Problem statement: Below are some records; output exactly the lines from the line with "Naslovnica (59, 2556)" to the line with "[button] (264, 300)", both ends kept, and nothing more.

Given records:
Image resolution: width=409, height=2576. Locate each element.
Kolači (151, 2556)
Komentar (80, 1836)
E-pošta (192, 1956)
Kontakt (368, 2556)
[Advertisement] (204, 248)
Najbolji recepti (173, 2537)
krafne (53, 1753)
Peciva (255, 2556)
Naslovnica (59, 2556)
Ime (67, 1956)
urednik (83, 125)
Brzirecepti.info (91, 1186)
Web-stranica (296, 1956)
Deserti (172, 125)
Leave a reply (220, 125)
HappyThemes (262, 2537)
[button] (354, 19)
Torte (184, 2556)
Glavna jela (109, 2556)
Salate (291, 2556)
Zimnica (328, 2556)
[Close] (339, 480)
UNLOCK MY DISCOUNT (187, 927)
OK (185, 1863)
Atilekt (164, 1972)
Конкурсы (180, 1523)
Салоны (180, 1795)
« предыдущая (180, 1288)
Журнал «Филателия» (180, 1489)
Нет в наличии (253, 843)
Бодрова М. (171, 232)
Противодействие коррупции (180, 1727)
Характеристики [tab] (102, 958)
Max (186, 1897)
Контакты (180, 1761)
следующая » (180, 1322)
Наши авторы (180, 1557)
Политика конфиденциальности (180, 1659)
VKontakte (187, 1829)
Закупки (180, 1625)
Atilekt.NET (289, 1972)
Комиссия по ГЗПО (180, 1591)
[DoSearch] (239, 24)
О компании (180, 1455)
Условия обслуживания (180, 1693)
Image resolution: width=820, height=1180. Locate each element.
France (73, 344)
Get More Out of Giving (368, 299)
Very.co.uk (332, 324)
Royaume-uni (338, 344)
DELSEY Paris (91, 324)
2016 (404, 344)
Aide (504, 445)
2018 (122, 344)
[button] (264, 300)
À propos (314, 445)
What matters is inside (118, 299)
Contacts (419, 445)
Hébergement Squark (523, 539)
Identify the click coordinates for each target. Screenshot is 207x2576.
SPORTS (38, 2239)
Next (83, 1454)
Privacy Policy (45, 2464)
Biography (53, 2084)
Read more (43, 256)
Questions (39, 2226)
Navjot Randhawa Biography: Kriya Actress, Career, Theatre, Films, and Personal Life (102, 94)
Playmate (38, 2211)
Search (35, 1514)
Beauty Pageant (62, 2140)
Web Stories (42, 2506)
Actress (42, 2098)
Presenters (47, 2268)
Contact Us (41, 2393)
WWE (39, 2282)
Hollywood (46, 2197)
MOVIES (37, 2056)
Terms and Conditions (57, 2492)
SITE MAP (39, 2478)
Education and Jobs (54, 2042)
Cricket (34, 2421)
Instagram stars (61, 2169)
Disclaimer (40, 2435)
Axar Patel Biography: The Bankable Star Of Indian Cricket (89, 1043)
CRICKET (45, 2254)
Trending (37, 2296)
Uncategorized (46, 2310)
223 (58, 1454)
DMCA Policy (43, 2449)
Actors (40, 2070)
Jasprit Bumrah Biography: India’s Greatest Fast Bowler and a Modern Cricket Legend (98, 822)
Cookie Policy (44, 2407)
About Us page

Solution to this task:
Naslovnica (59, 2556)
Ime (67, 1956)
urednik (83, 125)
Brzirecepti.info (91, 1186)
Web-stranica (296, 1956)
Deserti (172, 125)
Leave a reply (220, 125)
HappyThemes (262, 2537)
[button] (354, 19)
Torte (184, 2556)
Glavna jela (109, 2556)
Salate (291, 2556)
Zimnica (328, 2556)
[Close] (339, 480)
UNLOCK MY DISCOUNT (187, 927)
OK (185, 1863)
Atilekt (164, 1972)
Конкурсы (180, 1523)
Салоны (180, 1795)
« предыдущая (180, 1288)
Журнал «Филателия» (180, 1489)
Нет в наличии (253, 843)
Бодрова М. (171, 232)
Противодействие коррупции (180, 1727)
Характеристики [tab] (102, 958)
Max (186, 1897)
Контакты (180, 1761)
следующая » (180, 1322)
Наши авторы (180, 1557)
Политика конфиденциальности (180, 1659)
VKontakte (187, 1829)
Закупки (180, 1625)
Atilekt.NET (289, 1972)
Комиссия по ГЗПО (180, 1591)
[DoSearch] (239, 24)
О компании (180, 1455)
Условия обслуживания (180, 1693)
Image resolution: width=820, height=1180. Locate each element.
France (73, 344)
Get More Out of Giving (368, 299)
Very.co.uk (332, 324)
Royaume-uni (338, 344)
DELSEY Paris (91, 324)
2016 (404, 344)
Aide (504, 445)
2018 (122, 344)
[button] (264, 300)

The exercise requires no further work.